My comment was not to with the way modern technology facilitated what Mr Briggs correctly calls "the madness of rulers, Experts and ourselves" but the whole notion of technology itself. I said as follows. "Technology equals materialism, it’s as simple as that. Yes, I know stone age man had tools but that’s not what I mean. A line is crossed when the technology we use is no longer made by hand and the average person cannot understand how it is made. Then we find we have separated ourselves from the world of spirit and embedded ourselves in matter. That is why it is a mistake to say that technology is neutral, it’s how we use it that matters. The sort of technology we have and use inevitably bends our minds into its shape. The more sophisticated the technology, the more it separates us from God. The only way to protect against this is to be very aware of it."

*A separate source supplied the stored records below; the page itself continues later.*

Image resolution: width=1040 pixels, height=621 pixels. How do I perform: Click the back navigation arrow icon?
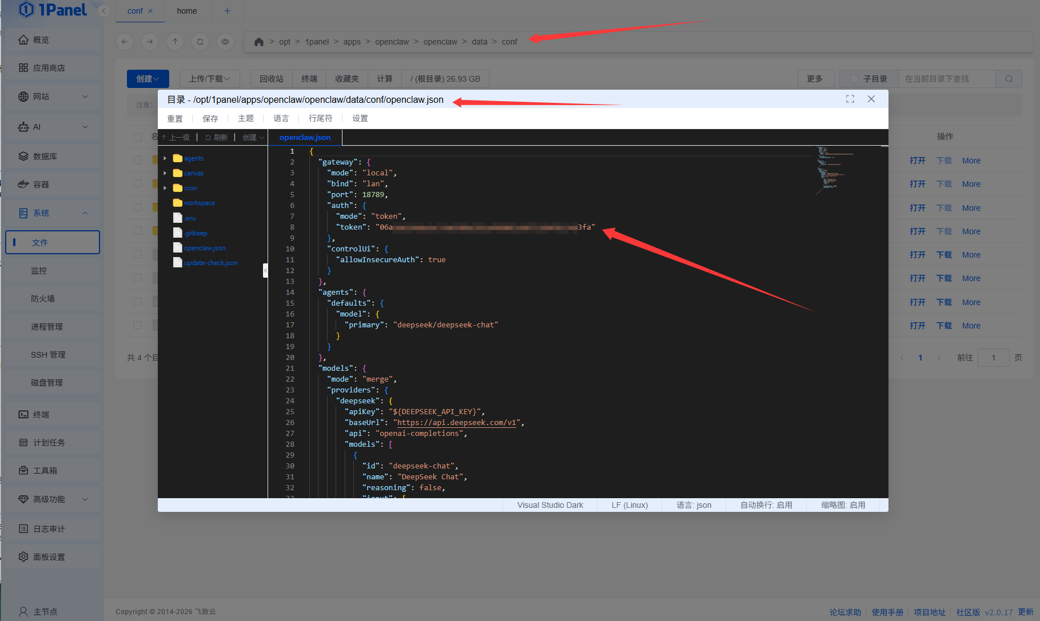[125, 42]
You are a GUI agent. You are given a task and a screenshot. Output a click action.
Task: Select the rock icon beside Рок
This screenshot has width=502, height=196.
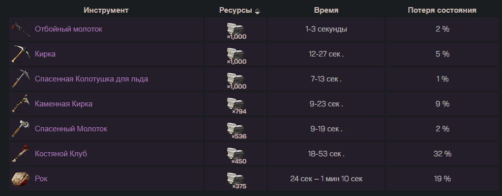(21, 179)

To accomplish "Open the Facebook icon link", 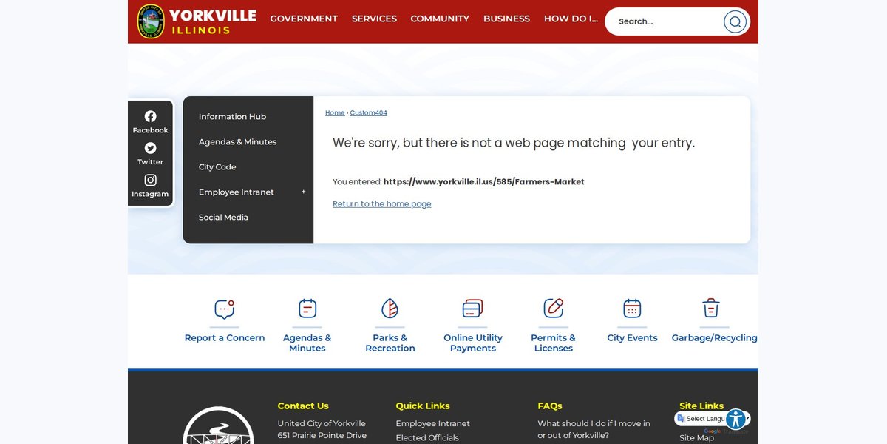I will [x=150, y=116].
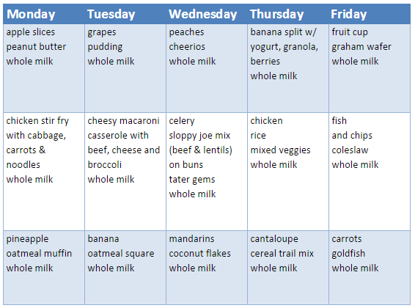Viewport: 415px width, 308px height.
Task: Select the Tuesday column header
Action: point(125,14)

My point was that technology as we practice it now is not a neutral tool that can be used for good or ill. That theory is often put forward but I regard it as a grave error. The sort of technology we use determines the sort of people we are or the sort we become. A materialistic technology, one based on machines, makes a materialistic people. It cannot fail to do this because it makes assumptions about life that we tacitly absorb when we use it. It even moulds our minds into the form it takes so to say that it is neutral is absurd.

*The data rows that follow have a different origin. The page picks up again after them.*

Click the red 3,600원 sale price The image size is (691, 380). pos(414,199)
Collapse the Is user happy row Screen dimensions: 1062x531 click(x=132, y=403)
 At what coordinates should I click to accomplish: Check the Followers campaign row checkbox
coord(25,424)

Another commenter disagreed with me maintaining that it is not technology but what we do with it that matters. In other words, the technologies are neutral argument I have mentioned. He said we are made in God's image and our technologies reflect God's creativity. This may seem superficially plausible but ignores the effect that using a materialistic technology has on the soul however you use it, as well as the mindset that creates and sustains such a technology. What is that mindset? Human beings probably could have done this kind of thing long ago but did not think it worthwhile because we were more spiritual focussed. Only when we lost that focus did we pursue the path of dominating matter by artificial means.
In order to clarify my original post I replied that I was talking about modern technology which I regard as an aberration which is not to say that it shouldn't have happened at all but it may have been a phase to go through and grow out of relatively quickly rather than get stuck in as has happened. Was it just a coincidence that modern technology arose at the same time as atheism, materialism and the decline of Christian understanding and it directly supported these things? The technology we develop and use does affect our relationship with the world and our approach to God so it really isn’t what we do with it that matters. It does things with us, with us and to us, and a materialistic technology will materialise our minds. It dehumanises us and desanctifies the world. It separates us from both God and Nature. That is what it has clearly done and is doing more than ever now.

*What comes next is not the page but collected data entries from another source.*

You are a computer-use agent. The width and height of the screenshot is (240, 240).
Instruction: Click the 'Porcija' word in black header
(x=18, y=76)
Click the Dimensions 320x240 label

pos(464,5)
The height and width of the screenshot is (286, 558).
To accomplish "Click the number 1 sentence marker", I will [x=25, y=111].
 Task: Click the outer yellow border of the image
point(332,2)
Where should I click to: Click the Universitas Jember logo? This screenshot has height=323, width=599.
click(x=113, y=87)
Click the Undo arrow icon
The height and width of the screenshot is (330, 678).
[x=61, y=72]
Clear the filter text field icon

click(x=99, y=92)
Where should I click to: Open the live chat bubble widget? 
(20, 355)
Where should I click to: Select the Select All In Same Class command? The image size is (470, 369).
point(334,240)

God certainly did make us in his image but we constantly distort that image. I do believe that a spiritual technology can be developed (it may even have existed in previous civilisations), but it will not be mechanistic as our current technology is. A materialistic technology produces materialistic people.
My commenting correspondent said that "Materialism implies that living in matter or desiring things made of matter is bad. But if the Creation is good, then how can that possibly be? It can’t." To which I replied that the Creation is certainly good but we live in a fallen world. Matter is good but only when seen as the expression of spirit not when seen as its own reality.
I know that an argument of this sort can go on forever. I can be accused of hypocrisy because I use technology when I criticise the basis of it, but I live in the modern world and have to adjust to it up to a point. That doesn't mean that I can't envisage a situation better than the one we have. Do you not know that if our consciousness changed the world would also change? A spiritualised consciousness would produce a more spiritualised world. The physical environment would actually adapt to our minds. We cannot use the tools of materialism without the strong likelihood of becoming materialised ourselves.